Kendi yolsuzunu kollamak
Yolsuzluğun milli meşgalelerimizden biri olduğunu söyleyebileceğimiz bir kıvama geldik mi?
Güreş milli sporumuz mesela. Okçuluk da öyle.
Güreşi veya okçuluğu mu iyi beceriyoruz, yolsuzluğu mu?
Olimpiyatlarda güreşte birkaç madalya alıyoruz. Okçulukta da bazen alıyoruz.
Yolsuzluğun olimpiyatı olmaması kim bilir ülkemiz için kaç madalyaya mal oluyor?
Spor branşlarının mesela okçuluğun yolsuzlukla bir alakası olabilir mi?
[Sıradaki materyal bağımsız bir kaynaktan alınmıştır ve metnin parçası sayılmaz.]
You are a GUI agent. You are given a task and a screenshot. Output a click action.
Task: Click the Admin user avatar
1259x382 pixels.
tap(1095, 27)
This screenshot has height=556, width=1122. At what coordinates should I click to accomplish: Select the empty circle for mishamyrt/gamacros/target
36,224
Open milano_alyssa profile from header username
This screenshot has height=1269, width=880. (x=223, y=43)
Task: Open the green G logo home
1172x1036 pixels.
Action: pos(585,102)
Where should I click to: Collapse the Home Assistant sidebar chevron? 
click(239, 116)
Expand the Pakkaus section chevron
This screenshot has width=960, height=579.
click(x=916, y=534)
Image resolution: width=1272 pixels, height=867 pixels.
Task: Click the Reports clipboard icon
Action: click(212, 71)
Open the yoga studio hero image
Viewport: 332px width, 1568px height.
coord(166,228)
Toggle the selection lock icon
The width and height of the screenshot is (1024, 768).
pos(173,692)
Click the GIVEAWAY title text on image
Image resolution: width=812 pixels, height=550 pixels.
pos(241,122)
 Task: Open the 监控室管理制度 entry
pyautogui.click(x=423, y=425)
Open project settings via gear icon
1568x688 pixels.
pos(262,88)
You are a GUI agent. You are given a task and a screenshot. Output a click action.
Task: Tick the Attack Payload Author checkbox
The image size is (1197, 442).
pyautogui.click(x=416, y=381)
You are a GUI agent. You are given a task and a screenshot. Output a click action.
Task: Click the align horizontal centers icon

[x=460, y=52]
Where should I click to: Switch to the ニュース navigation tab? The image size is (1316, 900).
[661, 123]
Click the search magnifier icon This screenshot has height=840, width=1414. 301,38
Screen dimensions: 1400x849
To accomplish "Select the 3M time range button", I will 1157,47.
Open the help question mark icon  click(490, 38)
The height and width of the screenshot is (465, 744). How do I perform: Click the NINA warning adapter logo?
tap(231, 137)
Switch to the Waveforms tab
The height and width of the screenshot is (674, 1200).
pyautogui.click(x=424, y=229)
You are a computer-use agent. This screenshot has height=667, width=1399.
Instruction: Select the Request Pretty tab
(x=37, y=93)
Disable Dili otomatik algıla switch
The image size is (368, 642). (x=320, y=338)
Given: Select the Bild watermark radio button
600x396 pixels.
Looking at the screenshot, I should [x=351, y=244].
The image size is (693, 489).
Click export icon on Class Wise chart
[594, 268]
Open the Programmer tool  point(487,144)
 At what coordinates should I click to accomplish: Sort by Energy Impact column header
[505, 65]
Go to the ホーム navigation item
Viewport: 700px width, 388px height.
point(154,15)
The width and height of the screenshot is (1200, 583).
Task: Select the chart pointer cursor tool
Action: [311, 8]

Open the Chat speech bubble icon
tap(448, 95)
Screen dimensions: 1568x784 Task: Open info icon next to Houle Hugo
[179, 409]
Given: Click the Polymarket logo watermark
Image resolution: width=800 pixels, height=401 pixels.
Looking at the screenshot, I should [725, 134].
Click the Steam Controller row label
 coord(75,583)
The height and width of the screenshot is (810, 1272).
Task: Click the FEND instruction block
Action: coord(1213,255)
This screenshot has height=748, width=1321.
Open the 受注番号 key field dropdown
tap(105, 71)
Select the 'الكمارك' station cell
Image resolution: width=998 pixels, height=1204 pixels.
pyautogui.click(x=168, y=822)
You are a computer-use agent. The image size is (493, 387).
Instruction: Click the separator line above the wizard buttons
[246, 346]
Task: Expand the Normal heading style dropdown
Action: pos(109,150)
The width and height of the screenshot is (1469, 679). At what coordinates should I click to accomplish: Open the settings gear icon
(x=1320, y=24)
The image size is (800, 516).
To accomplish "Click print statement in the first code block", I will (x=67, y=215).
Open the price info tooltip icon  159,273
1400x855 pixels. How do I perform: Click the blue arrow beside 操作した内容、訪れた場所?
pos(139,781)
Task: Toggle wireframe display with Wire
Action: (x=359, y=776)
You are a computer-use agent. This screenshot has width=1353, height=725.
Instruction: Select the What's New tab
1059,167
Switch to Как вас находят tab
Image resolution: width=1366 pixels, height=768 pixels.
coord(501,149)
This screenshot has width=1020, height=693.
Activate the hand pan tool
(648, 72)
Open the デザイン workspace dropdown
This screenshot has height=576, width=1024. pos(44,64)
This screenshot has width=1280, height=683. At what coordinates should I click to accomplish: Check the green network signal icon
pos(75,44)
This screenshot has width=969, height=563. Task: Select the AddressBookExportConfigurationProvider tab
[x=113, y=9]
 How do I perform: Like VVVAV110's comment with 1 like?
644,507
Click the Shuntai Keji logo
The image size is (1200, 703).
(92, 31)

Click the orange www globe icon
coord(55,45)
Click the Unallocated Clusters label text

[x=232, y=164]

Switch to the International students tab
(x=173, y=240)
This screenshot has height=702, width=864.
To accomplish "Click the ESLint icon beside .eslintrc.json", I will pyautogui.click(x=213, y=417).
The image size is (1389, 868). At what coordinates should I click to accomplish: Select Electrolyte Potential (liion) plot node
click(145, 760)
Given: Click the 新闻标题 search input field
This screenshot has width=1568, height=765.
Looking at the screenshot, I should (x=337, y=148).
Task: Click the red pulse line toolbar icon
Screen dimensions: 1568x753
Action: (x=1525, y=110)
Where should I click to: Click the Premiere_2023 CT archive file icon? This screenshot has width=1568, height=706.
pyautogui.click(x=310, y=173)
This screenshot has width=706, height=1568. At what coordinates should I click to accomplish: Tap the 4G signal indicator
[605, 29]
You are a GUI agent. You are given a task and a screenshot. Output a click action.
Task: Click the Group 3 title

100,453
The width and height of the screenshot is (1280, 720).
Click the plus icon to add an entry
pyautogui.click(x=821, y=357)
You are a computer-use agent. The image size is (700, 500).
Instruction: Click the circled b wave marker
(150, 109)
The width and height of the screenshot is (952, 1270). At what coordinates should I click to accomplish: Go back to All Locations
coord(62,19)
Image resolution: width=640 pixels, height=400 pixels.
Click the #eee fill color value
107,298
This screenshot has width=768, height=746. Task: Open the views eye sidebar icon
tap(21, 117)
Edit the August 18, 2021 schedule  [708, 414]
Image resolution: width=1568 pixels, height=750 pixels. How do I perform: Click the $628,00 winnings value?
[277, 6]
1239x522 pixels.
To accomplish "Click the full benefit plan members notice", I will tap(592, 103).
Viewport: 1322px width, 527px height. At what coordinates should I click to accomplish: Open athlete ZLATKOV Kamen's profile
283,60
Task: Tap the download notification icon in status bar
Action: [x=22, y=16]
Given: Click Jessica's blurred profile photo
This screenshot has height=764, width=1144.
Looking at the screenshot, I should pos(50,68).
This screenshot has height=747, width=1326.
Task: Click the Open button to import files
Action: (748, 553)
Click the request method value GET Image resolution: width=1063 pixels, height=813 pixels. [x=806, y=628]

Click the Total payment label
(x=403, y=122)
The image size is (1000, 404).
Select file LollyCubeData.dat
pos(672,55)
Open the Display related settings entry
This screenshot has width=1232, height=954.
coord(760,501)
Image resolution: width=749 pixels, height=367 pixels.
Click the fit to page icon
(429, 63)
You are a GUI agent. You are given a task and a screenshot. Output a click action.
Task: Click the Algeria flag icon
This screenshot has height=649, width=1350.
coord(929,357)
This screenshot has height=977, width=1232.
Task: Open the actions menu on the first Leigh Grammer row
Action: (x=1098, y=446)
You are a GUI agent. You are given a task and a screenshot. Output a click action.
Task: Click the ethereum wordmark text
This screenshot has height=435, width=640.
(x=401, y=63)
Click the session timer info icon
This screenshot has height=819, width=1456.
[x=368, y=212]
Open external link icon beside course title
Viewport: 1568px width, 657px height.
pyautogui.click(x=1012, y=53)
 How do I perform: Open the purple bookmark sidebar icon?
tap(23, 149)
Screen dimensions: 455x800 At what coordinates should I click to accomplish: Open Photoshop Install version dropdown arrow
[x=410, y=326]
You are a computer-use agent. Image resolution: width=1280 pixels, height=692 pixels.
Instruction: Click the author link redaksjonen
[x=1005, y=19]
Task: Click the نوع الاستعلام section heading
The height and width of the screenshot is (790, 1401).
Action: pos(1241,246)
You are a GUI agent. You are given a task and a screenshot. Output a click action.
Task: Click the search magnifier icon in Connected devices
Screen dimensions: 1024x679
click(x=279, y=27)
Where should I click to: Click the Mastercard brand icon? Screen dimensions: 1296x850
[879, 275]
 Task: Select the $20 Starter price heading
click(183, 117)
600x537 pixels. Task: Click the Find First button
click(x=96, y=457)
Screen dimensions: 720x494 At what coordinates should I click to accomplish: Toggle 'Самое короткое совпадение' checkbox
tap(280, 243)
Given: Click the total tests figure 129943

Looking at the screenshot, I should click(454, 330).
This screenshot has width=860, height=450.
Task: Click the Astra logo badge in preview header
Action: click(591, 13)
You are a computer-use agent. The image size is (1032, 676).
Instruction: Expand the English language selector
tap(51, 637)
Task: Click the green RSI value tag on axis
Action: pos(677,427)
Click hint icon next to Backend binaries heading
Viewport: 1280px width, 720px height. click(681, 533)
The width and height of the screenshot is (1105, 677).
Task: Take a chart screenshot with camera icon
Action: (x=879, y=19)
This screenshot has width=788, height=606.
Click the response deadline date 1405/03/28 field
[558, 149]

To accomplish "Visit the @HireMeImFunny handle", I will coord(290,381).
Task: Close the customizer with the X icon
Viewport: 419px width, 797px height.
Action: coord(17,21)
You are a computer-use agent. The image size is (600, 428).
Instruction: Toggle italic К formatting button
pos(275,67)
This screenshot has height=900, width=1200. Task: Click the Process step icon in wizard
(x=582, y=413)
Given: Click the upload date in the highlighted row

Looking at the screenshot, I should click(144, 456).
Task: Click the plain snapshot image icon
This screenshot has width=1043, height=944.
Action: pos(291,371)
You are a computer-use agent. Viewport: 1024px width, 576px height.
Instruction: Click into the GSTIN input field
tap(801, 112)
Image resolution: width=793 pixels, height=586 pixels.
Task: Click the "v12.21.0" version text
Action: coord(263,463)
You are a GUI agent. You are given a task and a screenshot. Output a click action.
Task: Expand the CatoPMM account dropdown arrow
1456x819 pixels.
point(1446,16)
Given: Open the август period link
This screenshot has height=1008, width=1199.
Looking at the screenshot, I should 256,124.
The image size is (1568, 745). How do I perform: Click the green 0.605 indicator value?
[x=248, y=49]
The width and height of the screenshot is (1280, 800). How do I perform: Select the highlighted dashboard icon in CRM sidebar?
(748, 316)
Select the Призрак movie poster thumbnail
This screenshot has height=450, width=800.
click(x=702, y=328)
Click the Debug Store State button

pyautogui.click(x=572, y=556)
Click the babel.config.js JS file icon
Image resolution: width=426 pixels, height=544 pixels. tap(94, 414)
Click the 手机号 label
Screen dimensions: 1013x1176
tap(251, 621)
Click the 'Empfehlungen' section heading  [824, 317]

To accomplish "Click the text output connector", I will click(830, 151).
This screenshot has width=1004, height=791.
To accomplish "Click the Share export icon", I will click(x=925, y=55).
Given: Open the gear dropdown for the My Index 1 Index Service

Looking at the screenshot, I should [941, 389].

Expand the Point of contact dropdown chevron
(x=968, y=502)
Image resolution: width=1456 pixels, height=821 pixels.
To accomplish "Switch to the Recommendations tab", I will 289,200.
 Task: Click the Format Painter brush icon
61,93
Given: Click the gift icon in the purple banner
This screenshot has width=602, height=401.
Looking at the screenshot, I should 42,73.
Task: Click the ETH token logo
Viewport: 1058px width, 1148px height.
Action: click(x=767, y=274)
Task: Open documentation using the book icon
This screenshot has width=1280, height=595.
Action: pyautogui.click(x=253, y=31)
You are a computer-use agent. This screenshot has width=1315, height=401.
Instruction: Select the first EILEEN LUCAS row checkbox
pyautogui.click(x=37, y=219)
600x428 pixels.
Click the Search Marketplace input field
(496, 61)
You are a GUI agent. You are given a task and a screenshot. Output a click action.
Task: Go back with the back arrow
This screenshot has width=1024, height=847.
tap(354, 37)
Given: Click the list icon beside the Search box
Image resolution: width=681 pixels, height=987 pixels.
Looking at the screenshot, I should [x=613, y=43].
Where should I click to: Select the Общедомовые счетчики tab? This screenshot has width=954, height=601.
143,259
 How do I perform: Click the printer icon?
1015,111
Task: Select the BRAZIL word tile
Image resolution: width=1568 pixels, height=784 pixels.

Eskiden, kumar oynamanın yasak olduğu köylerde kumarcılar yol kıyısına oturur gelen geçen arabaların plaka numaralarından istifade ederek kumar oynarlardı.
Tek mi çift mi?
Plakanın sonu tek rakamlıysa parayı sen kazanıyorsun, çiftse ben.
Yolsuzluğu ‘yaşam biçimi’ olarak benimseyenler de kumarbazlar gibi. Yolsuzluk yapmayı kafasına koymuşsalar, bırak sporu, hayır hasenatta, milli ve dini işlerde bile yolsuzluk yaparlar.
“Bir garip öldü diyeler/Üç günden sonra duyalar/Soğuk su ile yuyalar/Şöyle garip bencileyin” mısralarının sahibi Yunus’un adını bile yolsuzluğa bulaştırdılar. Derviş Yunus değil ama Yunus Emre Vakfı’nın yöneticileri bugünlerde kovuşturuluyor.
Yani yolsuzluk yapmayı kafaya koyan yapar. Hele de büyüklerinin gölgesinde kendisinin kovuşturulmayacağına güveniyorsa.
Mamafih şu anda hususi bir bilgiye sahip değiliz.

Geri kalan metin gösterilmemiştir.